┌────────

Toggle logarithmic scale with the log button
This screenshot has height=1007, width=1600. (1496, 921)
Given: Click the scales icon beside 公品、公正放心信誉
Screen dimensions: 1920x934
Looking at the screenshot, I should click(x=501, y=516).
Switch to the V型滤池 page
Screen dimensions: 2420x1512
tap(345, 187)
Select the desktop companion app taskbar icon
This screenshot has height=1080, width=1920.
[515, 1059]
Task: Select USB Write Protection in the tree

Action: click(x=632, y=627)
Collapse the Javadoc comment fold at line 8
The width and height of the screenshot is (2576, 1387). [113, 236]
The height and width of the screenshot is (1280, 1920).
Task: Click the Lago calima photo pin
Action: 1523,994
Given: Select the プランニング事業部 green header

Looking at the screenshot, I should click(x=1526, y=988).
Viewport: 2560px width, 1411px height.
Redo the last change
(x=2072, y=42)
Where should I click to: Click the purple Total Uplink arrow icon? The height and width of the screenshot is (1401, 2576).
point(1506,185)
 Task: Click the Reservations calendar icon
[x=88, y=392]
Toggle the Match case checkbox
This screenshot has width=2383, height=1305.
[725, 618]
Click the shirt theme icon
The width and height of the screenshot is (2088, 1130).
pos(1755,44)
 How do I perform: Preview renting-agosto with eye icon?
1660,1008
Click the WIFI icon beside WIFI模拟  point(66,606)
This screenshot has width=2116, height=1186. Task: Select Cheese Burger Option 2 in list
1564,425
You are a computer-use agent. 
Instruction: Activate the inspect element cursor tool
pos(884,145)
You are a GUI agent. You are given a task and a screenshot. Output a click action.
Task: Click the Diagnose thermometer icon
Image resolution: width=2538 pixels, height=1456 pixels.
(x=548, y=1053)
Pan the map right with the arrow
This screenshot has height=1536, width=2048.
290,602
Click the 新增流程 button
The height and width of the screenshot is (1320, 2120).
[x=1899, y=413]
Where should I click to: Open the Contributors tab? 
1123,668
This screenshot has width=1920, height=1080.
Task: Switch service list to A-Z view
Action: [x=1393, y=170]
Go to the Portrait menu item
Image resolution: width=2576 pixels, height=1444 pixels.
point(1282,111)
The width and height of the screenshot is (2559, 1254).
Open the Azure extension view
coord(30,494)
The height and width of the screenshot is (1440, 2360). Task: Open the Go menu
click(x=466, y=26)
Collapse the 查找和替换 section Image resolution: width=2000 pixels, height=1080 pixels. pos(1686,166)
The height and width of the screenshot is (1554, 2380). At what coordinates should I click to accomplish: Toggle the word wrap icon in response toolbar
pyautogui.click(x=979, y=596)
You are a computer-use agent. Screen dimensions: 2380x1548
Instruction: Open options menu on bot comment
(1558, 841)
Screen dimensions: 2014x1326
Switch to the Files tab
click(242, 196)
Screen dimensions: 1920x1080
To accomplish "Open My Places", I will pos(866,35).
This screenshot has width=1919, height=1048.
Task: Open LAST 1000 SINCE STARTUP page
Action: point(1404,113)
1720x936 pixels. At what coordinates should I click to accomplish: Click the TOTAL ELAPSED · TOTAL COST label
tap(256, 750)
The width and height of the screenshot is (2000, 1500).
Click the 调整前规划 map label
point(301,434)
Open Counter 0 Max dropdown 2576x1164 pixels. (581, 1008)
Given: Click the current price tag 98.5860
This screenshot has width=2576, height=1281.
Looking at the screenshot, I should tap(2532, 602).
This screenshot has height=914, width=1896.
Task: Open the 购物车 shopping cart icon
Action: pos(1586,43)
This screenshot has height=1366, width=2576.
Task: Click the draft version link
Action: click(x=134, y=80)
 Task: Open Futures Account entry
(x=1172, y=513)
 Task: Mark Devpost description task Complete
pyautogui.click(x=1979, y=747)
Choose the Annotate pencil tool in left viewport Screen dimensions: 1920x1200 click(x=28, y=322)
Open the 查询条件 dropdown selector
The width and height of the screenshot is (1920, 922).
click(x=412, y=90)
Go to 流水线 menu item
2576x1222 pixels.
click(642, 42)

└────────

To do: Repeat, word for word, all the lines above.

Answer to this exercise:
Toggle logarithmic scale with the log button
This screenshot has height=1007, width=1600. (1496, 921)
Given: Click the scales icon beside 公品、公正放心信誉
Screen dimensions: 1920x934
Looking at the screenshot, I should click(x=501, y=516).
Switch to the V型滤池 page
Screen dimensions: 2420x1512
tap(345, 187)
Select the desktop companion app taskbar icon
This screenshot has height=1080, width=1920.
[515, 1059]
Task: Select USB Write Protection in the tree

Action: click(x=632, y=627)
Collapse the Javadoc comment fold at line 8
The width and height of the screenshot is (2576, 1387). [113, 236]
The height and width of the screenshot is (1280, 1920).
Task: Click the Lago calima photo pin
Action: 1523,994
Given: Select the プランニング事業部 green header

Looking at the screenshot, I should click(x=1526, y=988).
Viewport: 2560px width, 1411px height.
Redo the last change
(x=2072, y=42)
Where should I click to: Click the purple Total Uplink arrow icon? The height and width of the screenshot is (1401, 2576).
point(1506,185)
 Task: Click the Reservations calendar icon
[x=88, y=392]
Toggle the Match case checkbox
This screenshot has width=2383, height=1305.
[725, 618]
Click the shirt theme icon
The width and height of the screenshot is (2088, 1130).
pos(1755,44)
 How do I perform: Preview renting-agosto with eye icon?
1660,1008
Click the WIFI icon beside WIFI模拟  point(66,606)
This screenshot has width=2116, height=1186. Task: Select Cheese Burger Option 2 in list
1564,425
You are a computer-use agent. 
Instruction: Activate the inspect element cursor tool
pos(884,145)
You are a GUI agent. You are given a task and a screenshot. Output a click action.
Task: Click the Diagnose thermometer icon
Image resolution: width=2538 pixels, height=1456 pixels.
(x=548, y=1053)
Pan the map right with the arrow
This screenshot has height=1536, width=2048.
290,602
Click the 新增流程 button
The height and width of the screenshot is (1320, 2120).
[x=1899, y=413]
Where should I click to: Open the Contributors tab? 
1123,668
This screenshot has width=1920, height=1080.
Task: Switch service list to A-Z view
Action: [x=1393, y=170]
Go to the Portrait menu item
Image resolution: width=2576 pixels, height=1444 pixels.
point(1282,111)
The width and height of the screenshot is (2559, 1254).
Open the Azure extension view
coord(30,494)
The height and width of the screenshot is (1440, 2360). Task: Open the Go menu
click(x=466, y=26)
Collapse the 查找和替换 section Image resolution: width=2000 pixels, height=1080 pixels. pos(1686,166)
The height and width of the screenshot is (1554, 2380). At what coordinates should I click to accomplish: Toggle the word wrap icon in response toolbar
pyautogui.click(x=979, y=596)
You are a computer-use agent. Screen dimensions: 2380x1548
Instruction: Open options menu on bot comment
(1558, 841)
Screen dimensions: 2014x1326
Switch to the Files tab
click(242, 196)
Screen dimensions: 1920x1080
To accomplish "Open My Places", I will pos(866,35).
This screenshot has width=1919, height=1048.
Task: Open LAST 1000 SINCE STARTUP page
Action: point(1404,113)
1720x936 pixels. At what coordinates should I click to accomplish: Click the TOTAL ELAPSED · TOTAL COST label
tap(256, 750)
The width and height of the screenshot is (2000, 1500).
Click the 调整前规划 map label
point(301,434)
Open Counter 0 Max dropdown 2576x1164 pixels. (581, 1008)
Given: Click the current price tag 98.5860
This screenshot has width=2576, height=1281.
Looking at the screenshot, I should tap(2532, 602).
This screenshot has height=914, width=1896.
Task: Open the 购物车 shopping cart icon
Action: pos(1586,43)
This screenshot has height=1366, width=2576.
Task: Click the draft version link
Action: click(x=134, y=80)
 Task: Open Futures Account entry
(x=1172, y=513)
 Task: Mark Devpost description task Complete
pyautogui.click(x=1979, y=747)
Choose the Annotate pencil tool in left viewport Screen dimensions: 1920x1200 click(x=28, y=322)
Open the 查询条件 dropdown selector
The width and height of the screenshot is (1920, 922).
click(x=412, y=90)
Go to 流水线 menu item
2576x1222 pixels.
click(642, 42)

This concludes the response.